**Instructions for the task:**
Everything in the records must appear again exactly, except the images.

+++

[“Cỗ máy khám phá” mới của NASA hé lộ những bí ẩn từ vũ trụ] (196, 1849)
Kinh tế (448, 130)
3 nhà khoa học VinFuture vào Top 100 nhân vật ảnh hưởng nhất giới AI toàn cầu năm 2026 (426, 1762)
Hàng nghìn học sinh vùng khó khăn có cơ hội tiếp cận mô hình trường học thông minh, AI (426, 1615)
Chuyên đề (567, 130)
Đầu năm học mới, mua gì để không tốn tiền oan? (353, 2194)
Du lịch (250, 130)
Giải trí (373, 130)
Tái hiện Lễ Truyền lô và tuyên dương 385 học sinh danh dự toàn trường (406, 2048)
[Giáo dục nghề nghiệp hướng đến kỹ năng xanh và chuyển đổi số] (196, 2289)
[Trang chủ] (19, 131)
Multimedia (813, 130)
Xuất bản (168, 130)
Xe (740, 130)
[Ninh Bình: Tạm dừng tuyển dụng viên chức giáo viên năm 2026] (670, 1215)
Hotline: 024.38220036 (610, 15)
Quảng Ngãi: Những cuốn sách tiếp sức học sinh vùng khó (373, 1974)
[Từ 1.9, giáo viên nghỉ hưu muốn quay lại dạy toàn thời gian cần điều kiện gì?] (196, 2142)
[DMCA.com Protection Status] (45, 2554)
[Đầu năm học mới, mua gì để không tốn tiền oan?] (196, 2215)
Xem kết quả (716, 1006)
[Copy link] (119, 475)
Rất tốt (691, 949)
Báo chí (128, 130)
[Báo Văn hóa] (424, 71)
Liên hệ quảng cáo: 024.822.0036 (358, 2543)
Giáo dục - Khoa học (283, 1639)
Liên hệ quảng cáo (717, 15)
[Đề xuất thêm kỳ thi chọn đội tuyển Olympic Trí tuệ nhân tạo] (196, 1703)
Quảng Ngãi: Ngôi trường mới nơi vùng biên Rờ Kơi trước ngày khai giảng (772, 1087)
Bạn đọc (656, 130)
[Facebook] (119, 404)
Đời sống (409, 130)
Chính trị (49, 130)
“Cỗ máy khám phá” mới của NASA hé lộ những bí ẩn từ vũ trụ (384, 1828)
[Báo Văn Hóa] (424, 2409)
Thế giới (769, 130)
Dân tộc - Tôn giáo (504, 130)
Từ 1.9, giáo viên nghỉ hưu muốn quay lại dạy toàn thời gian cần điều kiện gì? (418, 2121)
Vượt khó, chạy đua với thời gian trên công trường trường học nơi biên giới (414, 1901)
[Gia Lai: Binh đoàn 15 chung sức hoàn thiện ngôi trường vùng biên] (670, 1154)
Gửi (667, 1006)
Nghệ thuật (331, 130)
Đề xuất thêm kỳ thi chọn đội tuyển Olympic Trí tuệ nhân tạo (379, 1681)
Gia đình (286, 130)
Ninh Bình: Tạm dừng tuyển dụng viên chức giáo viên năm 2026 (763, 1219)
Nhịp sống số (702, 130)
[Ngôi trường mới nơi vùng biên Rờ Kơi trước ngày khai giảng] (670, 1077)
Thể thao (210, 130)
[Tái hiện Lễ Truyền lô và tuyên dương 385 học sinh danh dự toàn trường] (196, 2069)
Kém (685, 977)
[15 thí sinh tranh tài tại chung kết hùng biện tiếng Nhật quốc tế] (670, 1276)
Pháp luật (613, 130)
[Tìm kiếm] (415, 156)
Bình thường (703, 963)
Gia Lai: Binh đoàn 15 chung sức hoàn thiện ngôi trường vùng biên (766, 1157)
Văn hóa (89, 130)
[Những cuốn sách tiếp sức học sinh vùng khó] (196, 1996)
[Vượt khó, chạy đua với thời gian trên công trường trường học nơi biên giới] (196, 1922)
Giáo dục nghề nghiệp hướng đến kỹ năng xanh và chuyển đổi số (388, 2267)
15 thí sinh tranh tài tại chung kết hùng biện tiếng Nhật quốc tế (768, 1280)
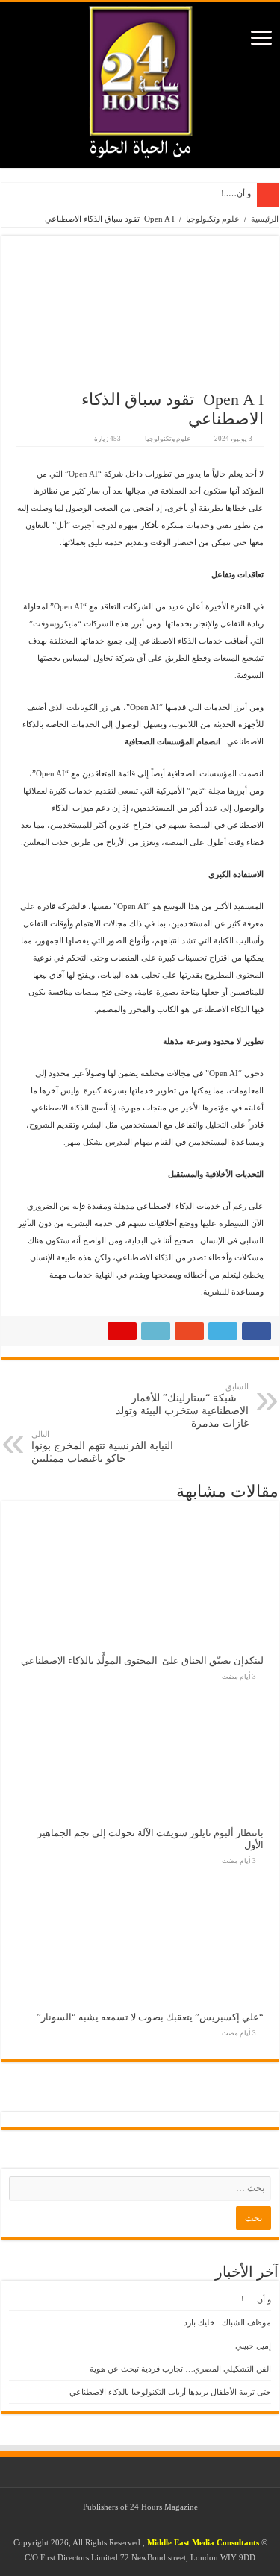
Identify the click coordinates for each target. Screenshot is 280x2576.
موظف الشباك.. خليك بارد (227, 2322)
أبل (61, 525)
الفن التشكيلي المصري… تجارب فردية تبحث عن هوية (180, 2368)
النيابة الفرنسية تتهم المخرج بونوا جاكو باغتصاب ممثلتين (102, 1447)
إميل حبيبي (253, 2345)
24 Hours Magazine (164, 2506)
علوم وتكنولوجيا (213, 218)
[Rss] (158, 2524)
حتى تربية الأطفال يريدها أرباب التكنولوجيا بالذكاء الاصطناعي (170, 2391)
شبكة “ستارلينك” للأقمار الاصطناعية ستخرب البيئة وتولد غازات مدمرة (182, 1405)
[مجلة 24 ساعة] (140, 78)
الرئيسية (265, 218)
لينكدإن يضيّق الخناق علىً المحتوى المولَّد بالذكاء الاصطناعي (142, 1661)
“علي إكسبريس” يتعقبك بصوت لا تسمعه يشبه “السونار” (150, 2017)
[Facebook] (144, 2524)
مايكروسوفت (55, 623)
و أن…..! (236, 193)
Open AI (83, 473)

+++

**Output for this exercise:**
[“Cỗ máy khám phá” mới của NASA hé lộ những bí ẩn từ vũ trụ] (196, 1849)
Kinh tế (448, 130)
3 nhà khoa học VinFuture vào Top 100 nhân vật ảnh hưởng nhất giới AI toàn cầu năm 2026 (426, 1762)
Hàng nghìn học sinh vùng khó khăn có cơ hội tiếp cận mô hình trường học thông minh, AI (426, 1615)
Chuyên đề (567, 130)
Đầu năm học mới, mua gì để không tốn tiền oan? (353, 2194)
Du lịch (250, 130)
Giải trí (373, 130)
Tái hiện Lễ Truyền lô và tuyên dương 385 học sinh danh dự toàn trường (406, 2048)
[Giáo dục nghề nghiệp hướng đến kỹ năng xanh và chuyển đổi số] (196, 2289)
[Trang chủ] (19, 131)
Multimedia (813, 130)
Xuất bản (168, 130)
Xe (740, 130)
[Ninh Bình: Tạm dừng tuyển dụng viên chức giáo viên năm 2026] (670, 1215)
Hotline: 024.38220036 (610, 15)
Quảng Ngãi: Những cuốn sách tiếp sức học sinh vùng khó (373, 1974)
[Từ 1.9, giáo viên nghỉ hưu muốn quay lại dạy toàn thời gian cần điều kiện gì?] (196, 2142)
[DMCA.com Protection Status] (45, 2554)
[Đầu năm học mới, mua gì để không tốn tiền oan?] (196, 2215)
Xem kết quả (716, 1006)
[Copy link] (119, 475)
Rất tốt (691, 949)
Báo chí (128, 130)
[Báo Văn hóa] (424, 71)
Liên hệ quảng cáo: 024.822.0036 (358, 2543)
Giáo dục - Khoa học (283, 1639)
Liên hệ quảng cáo (717, 15)
[Đề xuất thêm kỳ thi chọn đội tuyển Olympic Trí tuệ nhân tạo] (196, 1703)
Quảng Ngãi: Ngôi trường mới nơi vùng biên Rờ Kơi trước ngày khai giảng (772, 1087)
Bạn đọc (656, 130)
[Facebook] (119, 404)
Đời sống (409, 130)
Chính trị (49, 130)
“Cỗ máy khám phá” mới của NASA hé lộ những bí ẩn từ vũ trụ (384, 1828)
[Báo Văn Hóa] (424, 2409)
Thế giới (769, 130)
Dân tộc - Tôn giáo (504, 130)
Từ 1.9, giáo viên nghỉ hưu muốn quay lại dạy toàn thời gian cần điều kiện gì? (418, 2121)
Vượt khó, chạy đua với thời gian trên công trường trường học nơi biên giới (414, 1901)
[Gia Lai: Binh đoàn 15 chung sức hoàn thiện ngôi trường vùng biên] (670, 1154)
Gửi (667, 1006)
Nghệ thuật (331, 130)
Đề xuất thêm kỳ thi chọn đội tuyển Olympic Trí tuệ nhân tạo (379, 1681)
Gia đình (286, 130)
Ninh Bình: Tạm dừng tuyển dụng viên chức giáo viên năm 2026 (763, 1219)
Nhịp sống số (702, 130)
[Ngôi trường mới nơi vùng biên Rờ Kơi trước ngày khai giảng] (670, 1077)
Thể thao (210, 130)
[Tái hiện Lễ Truyền lô và tuyên dương 385 học sinh danh dự toàn trường] (196, 2069)
Kém (685, 977)
[15 thí sinh tranh tài tại chung kết hùng biện tiếng Nhật quốc tế] (670, 1276)
Pháp luật (613, 130)
[Tìm kiếm] (415, 156)
Bình thường (703, 963)
Gia Lai: Binh đoàn 15 chung sức hoàn thiện ngôi trường vùng biên (766, 1157)
Văn hóa (89, 130)
[Những cuốn sách tiếp sức học sinh vùng khó] (196, 1996)
[Vượt khó, chạy đua với thời gian trên công trường trường học nơi biên giới] (196, 1922)
Giáo dục nghề nghiệp hướng đến kỹ năng xanh và chuyển đổi số (388, 2267)
15 thí sinh tranh tài tại chung kết hùng biện tiếng Nhật quốc tế (768, 1280)
Identify the click coordinates for each target. Screenshot is 280x2576.
موظف الشباك.. خليك بارد (227, 2322)
أبل (61, 525)
الفن التشكيلي المصري… تجارب فردية تبحث عن هوية (180, 2368)
النيابة الفرنسية تتهم المخرج بونوا جاكو باغتصاب ممثلتين (102, 1447)
إميل حبيبي (253, 2345)
24 Hours Magazine (164, 2506)
علوم وتكنولوجيا (213, 218)
[Rss] (158, 2524)
حتى تربية الأطفال يريدها أرباب التكنولوجيا بالذكاء الاصطناعي (170, 2391)
شبكة “ستارلينك” للأقمار الاصطناعية ستخرب البيئة وتولد غازات مدمرة (182, 1405)
[مجلة 24 ساعة] (140, 78)
الرئيسية (265, 218)
لينكدإن يضيّق الخناق علىً المحتوى المولَّد بالذكاء الاصطناعي (142, 1661)
“علي إكسبريس” يتعقبك بصوت لا تسمعه يشبه “السونار” (150, 2017)
[Facebook] (144, 2524)
مايكروسوفت (55, 623)
و أن…..! (236, 193)
Open AI (83, 473)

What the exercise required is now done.